# Rod Shop 1:18



## jayz606 (Oct 2, 2007)

Here's the part of the rod shop, this is all I can display right now

Jay


----------



## 70_442 (Feb 25, 2007)

The shop looks FANTASTIC, 

I've been doing some dios in 1/64, harder to find accessories, so I have to make most of them. It's alot of fun though.

I'd like to see more of your wrecking yard, as I'm just starting on one now.

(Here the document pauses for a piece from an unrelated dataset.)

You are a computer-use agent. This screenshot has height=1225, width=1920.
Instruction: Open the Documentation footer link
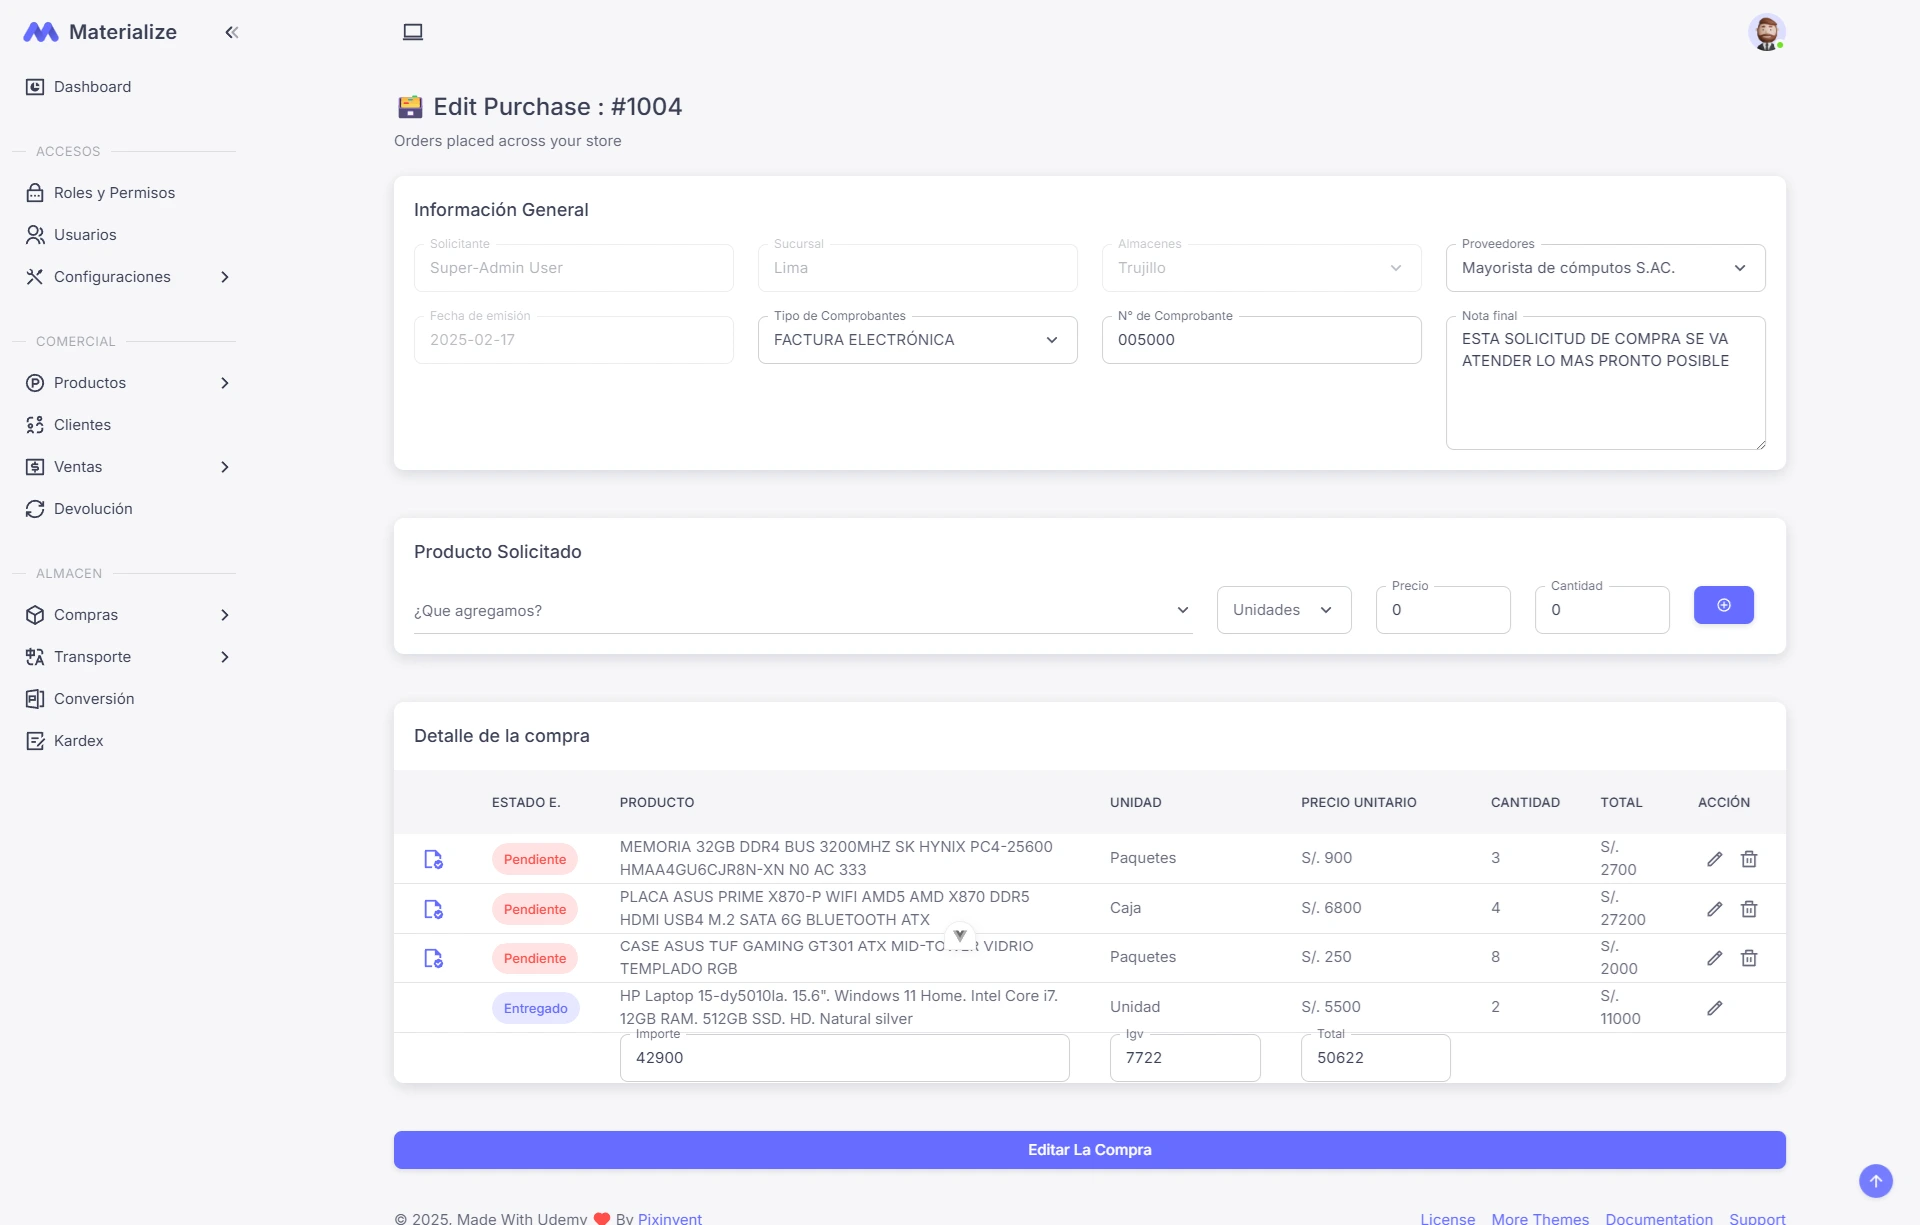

Keep up the GREAT work, and post more pics.


----------



## JasonZ (Jul 17, 2007)

Thats awesome


----------



## terry9911 (Nov 5, 2006)

the real thing...


----------



## JasonZ (Jul 17, 2007)

Jay, what brand of cars are thse 1:18's?


----------



## roadrner (Jul 21, 1999)

Jay,
Looks great. Keep it coming. :thumbsup: rr


----------



## jayz606 (Oct 2, 2007)

Jason,

Three different manufacturers are in the shop in these pics. 63 Impala is a Welly, the 69 Camaro is a GMP Streetfighter and the Nova is a 63 as well, it started off as a stock Sunstar and I modified it from there. That car is actually getting reworked right now as it was one of my earlier attempts at modding. My favorite overall brand is Highway 61, hands down. As far as bang for buck goes they can't be beat. They have features that some cars twice their price don't have.

Jay


----------



## Stangfreak (Jun 7, 2007)

Awesome, awesome set up there... Looks fantastic... I can see ya got some bucks wrapped up in it... Very nice !!!


----------



## bear (Aug 16, 2007)

nice detail .nice work


----------